Pitch: mathematical typesetting in DocC

TL;DR

I propose a new DocC directive, @Math:

/// The sample variance of the collection.
/// - Returns: The sample variance:
/// @Math("sample-variance.xml", description: "Sum, from i = 1 to n, of the squared norm of x_i minus mu. Everything divided by n minus 1.")
/// where 𝑛 is the collection's `count` and ‖𝑥ᵢ - 𝜇‖ is the Euclidean distance from each element 𝑥ᵢ to the sample mean 𝜇.
func sampleVariance …

Which would output something like this:

Pitch

Movitation

Documentation pages often need to include mathematical expressions. For example, Apple's documentation pages for Accelerate (which are made with DocC) are enriched by equations and matrices that help clarify the documentation's text.

Although adding mathematical expressions to DocC documentation is already possible, all current approaches are insufficient.

  • Unicode math is usually enough for expressions containing a single row, such as ‖𝑥ᵢ - 𝜇‖². But expressions containing multiple rows tend to be unreadable or to not look good in Unicode math. For instance, the best we can do for the expression in the TL;DR above is ¹⁄₍ₙ₋₁₎ ∑ᵢ₌₁ⁿ ‖𝑥ᵢ - 𝜇‖². And, many times, multi-row expressions are impossible to represent in Unicode math. For example, there are no superscript Greek letters in Unicode. Matrices are also impossible.
  • We can compile typeset math (.tex for LaTeX, or .xml for MathML) to an image (say, .png or .svg). This requires 2-3 files that must be kept in sync: the image in light mode, the image in dark mode, and optionally (but ideally) the source file. This is the approach that the Accelerate docs use (sans the dark mode support).
  • We can use this trick, which is what I personally prefer, but it comes with disadvantages of its own (detailed in the linked post).

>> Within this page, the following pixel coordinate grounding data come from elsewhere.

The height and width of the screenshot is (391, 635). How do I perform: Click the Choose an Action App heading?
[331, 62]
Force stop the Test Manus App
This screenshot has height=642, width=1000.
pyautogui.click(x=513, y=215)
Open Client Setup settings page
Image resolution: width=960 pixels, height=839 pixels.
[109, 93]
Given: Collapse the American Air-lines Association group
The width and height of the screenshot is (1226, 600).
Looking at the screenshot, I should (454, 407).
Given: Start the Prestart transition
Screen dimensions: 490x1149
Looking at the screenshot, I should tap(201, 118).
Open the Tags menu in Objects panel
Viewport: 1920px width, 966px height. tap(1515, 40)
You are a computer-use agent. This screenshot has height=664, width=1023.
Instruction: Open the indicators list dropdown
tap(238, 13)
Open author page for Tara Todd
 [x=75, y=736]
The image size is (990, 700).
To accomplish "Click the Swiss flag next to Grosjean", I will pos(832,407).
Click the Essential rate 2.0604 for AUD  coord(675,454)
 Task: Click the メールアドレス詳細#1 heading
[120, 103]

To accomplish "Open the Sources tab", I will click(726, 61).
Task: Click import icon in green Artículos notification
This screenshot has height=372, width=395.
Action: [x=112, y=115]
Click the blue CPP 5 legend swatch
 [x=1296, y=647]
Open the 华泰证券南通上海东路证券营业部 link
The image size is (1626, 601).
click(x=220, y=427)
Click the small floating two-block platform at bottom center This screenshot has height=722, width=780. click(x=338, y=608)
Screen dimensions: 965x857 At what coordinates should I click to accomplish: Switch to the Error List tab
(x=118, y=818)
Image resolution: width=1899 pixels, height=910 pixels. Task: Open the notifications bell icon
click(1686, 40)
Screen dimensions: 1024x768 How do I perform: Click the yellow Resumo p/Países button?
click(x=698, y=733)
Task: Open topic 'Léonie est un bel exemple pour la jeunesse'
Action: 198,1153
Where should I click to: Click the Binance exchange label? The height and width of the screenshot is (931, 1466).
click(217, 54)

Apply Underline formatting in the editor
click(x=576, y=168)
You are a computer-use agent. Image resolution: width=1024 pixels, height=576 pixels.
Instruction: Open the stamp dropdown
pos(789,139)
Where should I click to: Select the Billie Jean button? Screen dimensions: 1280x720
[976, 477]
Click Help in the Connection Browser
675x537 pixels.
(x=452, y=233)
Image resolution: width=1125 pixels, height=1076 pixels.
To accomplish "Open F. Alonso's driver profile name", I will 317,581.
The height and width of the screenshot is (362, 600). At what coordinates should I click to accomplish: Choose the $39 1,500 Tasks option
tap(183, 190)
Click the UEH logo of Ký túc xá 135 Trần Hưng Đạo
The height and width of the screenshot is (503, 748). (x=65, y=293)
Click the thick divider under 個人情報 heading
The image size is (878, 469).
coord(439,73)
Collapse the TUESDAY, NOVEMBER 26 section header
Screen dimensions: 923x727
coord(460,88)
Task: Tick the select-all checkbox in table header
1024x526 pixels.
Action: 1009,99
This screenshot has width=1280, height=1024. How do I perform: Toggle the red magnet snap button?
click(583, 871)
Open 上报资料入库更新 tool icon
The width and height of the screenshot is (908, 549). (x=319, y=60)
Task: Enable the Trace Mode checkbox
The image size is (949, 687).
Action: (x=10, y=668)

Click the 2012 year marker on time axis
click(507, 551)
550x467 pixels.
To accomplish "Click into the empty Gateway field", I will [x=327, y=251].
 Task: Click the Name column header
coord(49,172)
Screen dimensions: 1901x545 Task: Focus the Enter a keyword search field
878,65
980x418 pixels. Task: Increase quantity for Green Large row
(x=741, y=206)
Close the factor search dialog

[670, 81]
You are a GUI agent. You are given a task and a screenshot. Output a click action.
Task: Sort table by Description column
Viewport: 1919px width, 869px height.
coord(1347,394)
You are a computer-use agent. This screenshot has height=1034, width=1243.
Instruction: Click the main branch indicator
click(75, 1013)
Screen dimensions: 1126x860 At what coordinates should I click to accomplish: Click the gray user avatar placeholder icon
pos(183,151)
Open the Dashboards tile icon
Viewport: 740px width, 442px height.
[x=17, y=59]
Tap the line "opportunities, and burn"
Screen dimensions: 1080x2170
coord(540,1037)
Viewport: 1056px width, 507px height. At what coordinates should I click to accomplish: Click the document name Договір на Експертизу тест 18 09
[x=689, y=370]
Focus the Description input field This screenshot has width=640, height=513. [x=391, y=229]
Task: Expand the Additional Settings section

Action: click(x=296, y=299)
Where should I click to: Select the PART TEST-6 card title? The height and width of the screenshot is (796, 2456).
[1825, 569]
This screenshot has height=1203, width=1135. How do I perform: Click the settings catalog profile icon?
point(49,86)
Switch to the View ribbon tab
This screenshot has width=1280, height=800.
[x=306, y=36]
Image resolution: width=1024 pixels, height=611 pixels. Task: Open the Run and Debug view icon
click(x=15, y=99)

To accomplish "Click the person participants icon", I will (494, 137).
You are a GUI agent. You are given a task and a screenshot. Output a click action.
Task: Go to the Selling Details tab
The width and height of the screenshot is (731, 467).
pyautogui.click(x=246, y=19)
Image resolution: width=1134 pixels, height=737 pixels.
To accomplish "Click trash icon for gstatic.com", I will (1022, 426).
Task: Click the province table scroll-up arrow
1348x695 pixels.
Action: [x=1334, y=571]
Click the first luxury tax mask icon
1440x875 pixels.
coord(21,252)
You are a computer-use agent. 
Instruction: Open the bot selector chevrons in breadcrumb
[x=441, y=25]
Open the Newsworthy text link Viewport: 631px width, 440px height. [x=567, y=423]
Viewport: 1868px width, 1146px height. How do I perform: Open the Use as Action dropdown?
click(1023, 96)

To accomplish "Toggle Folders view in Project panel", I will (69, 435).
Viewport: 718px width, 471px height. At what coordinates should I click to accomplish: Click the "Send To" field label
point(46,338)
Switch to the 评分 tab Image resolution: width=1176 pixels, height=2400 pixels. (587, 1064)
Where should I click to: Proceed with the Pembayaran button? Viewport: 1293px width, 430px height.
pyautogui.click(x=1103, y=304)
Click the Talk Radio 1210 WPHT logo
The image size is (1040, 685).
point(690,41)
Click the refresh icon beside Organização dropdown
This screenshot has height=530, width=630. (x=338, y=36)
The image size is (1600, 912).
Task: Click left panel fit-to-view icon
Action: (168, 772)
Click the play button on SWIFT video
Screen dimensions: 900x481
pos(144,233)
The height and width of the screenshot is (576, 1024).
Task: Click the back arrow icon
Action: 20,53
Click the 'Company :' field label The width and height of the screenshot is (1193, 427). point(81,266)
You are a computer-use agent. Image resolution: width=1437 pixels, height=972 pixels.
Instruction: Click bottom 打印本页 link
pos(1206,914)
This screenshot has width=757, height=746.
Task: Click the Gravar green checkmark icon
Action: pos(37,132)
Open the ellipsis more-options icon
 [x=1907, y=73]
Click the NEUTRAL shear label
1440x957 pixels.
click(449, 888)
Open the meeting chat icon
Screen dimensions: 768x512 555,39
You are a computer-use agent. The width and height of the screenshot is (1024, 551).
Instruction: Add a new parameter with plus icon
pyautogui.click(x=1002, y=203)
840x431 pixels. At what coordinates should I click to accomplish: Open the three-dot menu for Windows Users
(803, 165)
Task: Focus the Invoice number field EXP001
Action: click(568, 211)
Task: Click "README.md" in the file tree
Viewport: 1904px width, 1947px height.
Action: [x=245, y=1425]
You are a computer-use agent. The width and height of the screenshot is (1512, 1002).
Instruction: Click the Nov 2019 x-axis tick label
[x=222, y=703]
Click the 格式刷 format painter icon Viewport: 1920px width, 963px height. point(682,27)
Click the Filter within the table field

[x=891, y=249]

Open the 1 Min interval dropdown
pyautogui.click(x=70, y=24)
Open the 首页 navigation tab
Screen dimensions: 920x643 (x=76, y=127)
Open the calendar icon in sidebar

Therefore, first-class support for mathematical typesetting would be a welcome addition to DocC. There are many different ways of going about this, so I'm making this post for us to discuss potential solutions. I’ll include my personal preference, then some alternative approaches.

Proposed solution

Keep it simple: write MathML, output MathML. DocC outputs a webpage; I think we should embrace this fact and stick to web standards when possible. MathML's syntax is more unwieldy than LaTeX's, but this solution:

  • Adds no dependencies, e.g. on MathJax or KaTeX.
  • Avoids the performance concerns of compiling LaTeX to SVG (or LaTeX to MathML, or MathML to SVG) at runtime. Concerning the first two cases (LaTeX to SVG and LaTeX to MathML), MathJax is infamous for the lag it can cause when there are many equations on-screen.
  • Adapts to light/dark mode with no extra work, since MathML elements use the current font color. Try it out: inspect a DocC webpage, add a <math> with some MathML, then toggle between light mode and dark mode.
  • Is the easiest to implement and maintain. After checking that the source MathML is valid, DocC would just have to paste it unmodified into the webpage.

Also, any approach in which the output is MathML (regardless of whether the input is MathML or LaTeX) will have great accessibility, since users can navigate a <math> equation with a screen reader. This is better than just having an alt text, which is the best we can do until DocC supports mathematical typesetting. (That said, MathJax's support for screen readers is also very good.)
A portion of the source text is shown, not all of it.